Buhabib, "Lübnan konusunda inanıyorum ki bizim üzerimize düşen çok şey var, ancak bu büyük ölçüde Ortadoğu'da barışın sağlanmasına da bağlı. Eğer 2402 sayılı BM kararı uygulanırsa, eğer bazı ülkeler Ortadoğu'daki ülkelere olumsuz açıdan dış müdahalede bulunmayı bırakırsa Lübnan'da bizim de sorun yaşamayacağımızı düşünüyorum." değerlendirmesinde bulundu.
Lübnanlı Bakan, ülkesinde yaşanan elektrik sorunu ve mali kriz konusunda, kendilerine petrol desteği sağlayan Irak'ın dışında genel olarak "yalnız bırakıldıklarına" işaret ederek, "Çok sayıda destek sözü aldık ancak gerçekte sıkıntılarımızı yalnız başımıza çekiyoruz." dedi.

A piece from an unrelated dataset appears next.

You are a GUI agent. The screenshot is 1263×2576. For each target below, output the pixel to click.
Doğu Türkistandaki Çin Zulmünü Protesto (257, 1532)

"Bu bir deprem ve etkileri tüm dünyada hissedilebilir"
Avusturya Dışişleri Bakanı Alexander Schallenberg de, Rusya'nın Ukrayna'ya açtığı savaşa ilişkin ülkesinin pozisyonuna işaret ederek, "Ukrayna, Avusturya'nın en doğusundaki Viyana'ya uzak değil. Avusturya büyük bir ülke değil ve şimdiden ülkemizde yaklaşık 2 milyon mülteci bulunuyor." diye konuştu.

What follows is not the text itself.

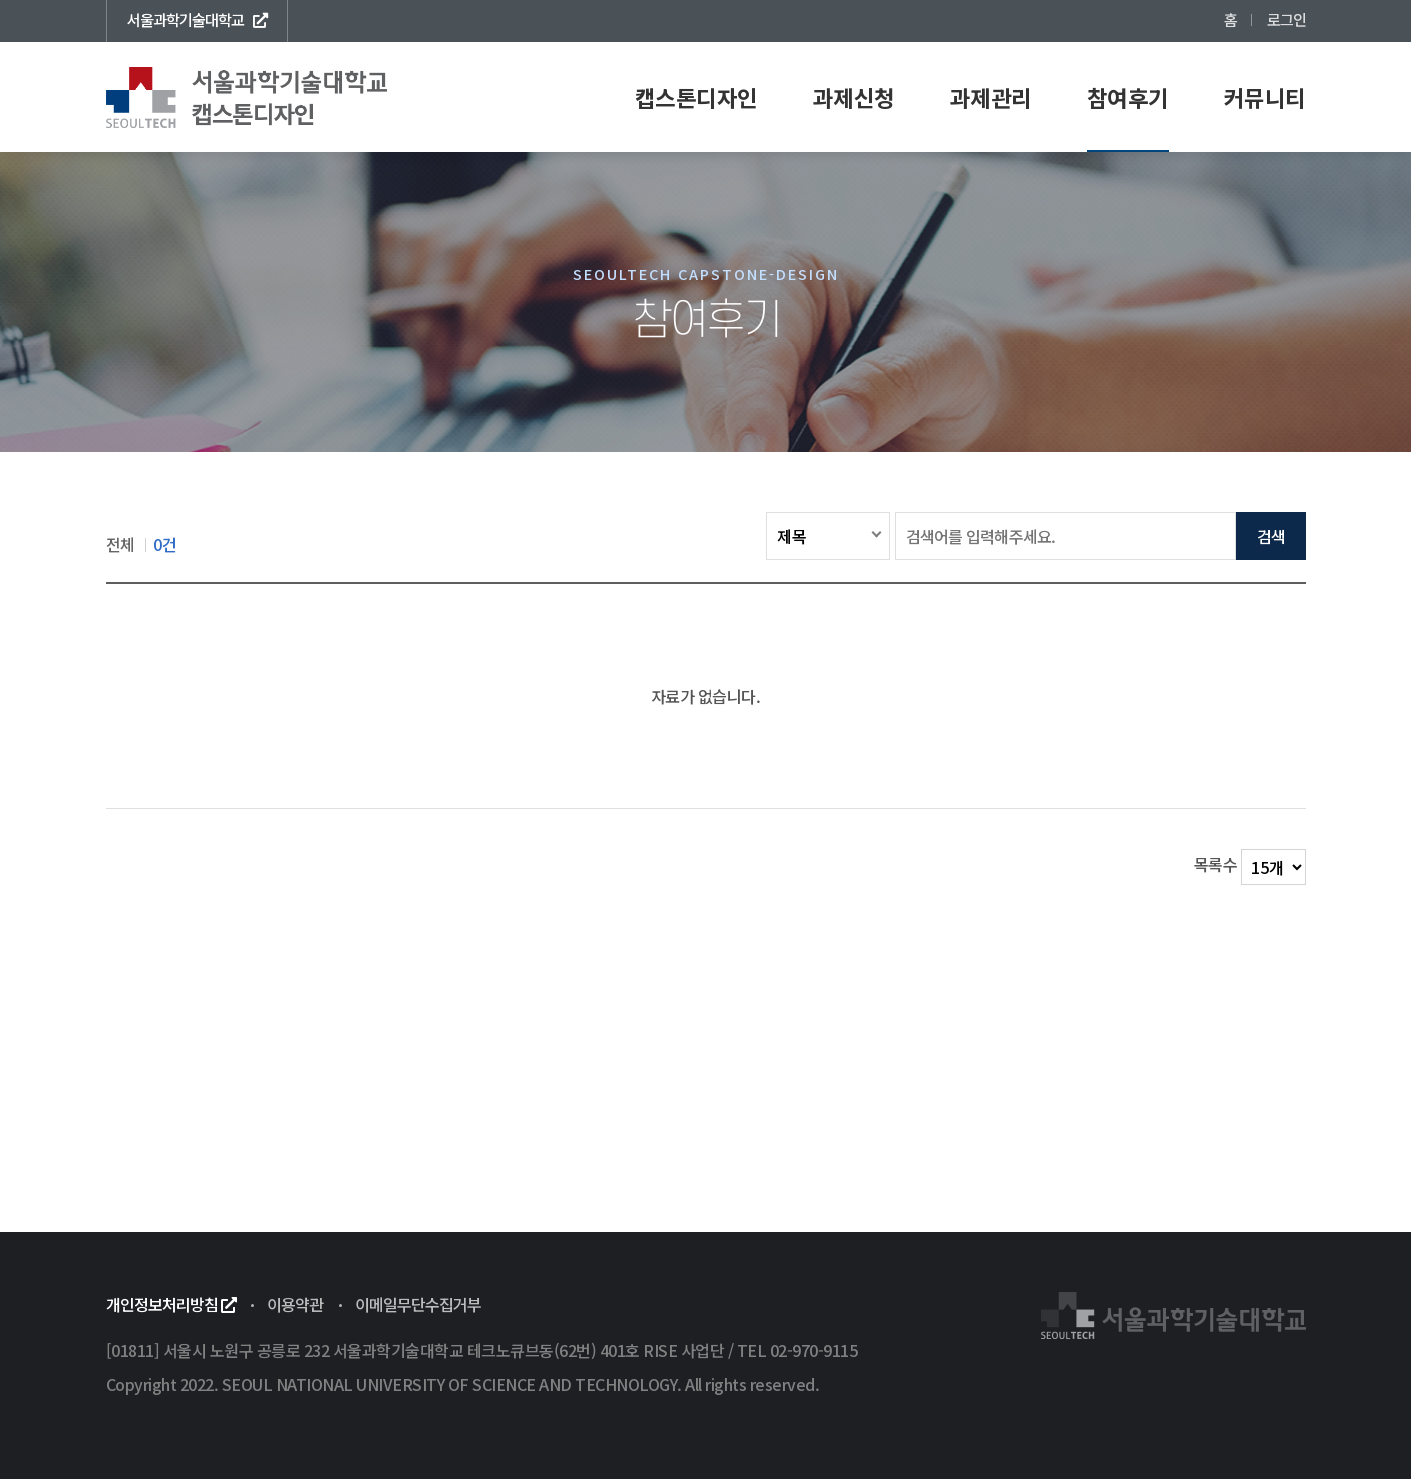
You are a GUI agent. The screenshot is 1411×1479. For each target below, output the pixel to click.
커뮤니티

"Bir ülke başka bir ülkeye vahşice saldırdı. Şu an son derece tehlikeli bir durumdayız. (Ukrayna savaşı) Son derece hassas bir durum. Bu bir deprem ve etkileri tüm dünyada hissedilebilir." diye konuşan Schallenberg, şöyle devam etti:
"Uluslararası düzenin yeniden yoluna koyulmasına ihtiyacımız var. Bizim nükleer bombamız yok. Bizim koruyucu silahımız uluslararası hukuktur. Bu yüzden çok güçlü bir şekilde reaksiyon gösteriyoruz. Tarafsız bir ülke olarak böyle güçlü tepki veriyoruz çünkü şahit olduğumuz şey, İkinci Dünya Savaşından sonra inşa ettiğimiz güvenlik mimarisini tüm dünyada tehdit ediyor."
Antalya Diplomasi Forumunun Rusya ve Ukrayna'nın dışişleri bakanları arasında diyaloğa zemin hazırlamasından da övgüyle söz eden Avusturyalı Bakan, "Belirli diyalog yolları açtığı için Türkiye hükümetine minnettarım." ifadelerini kullandı.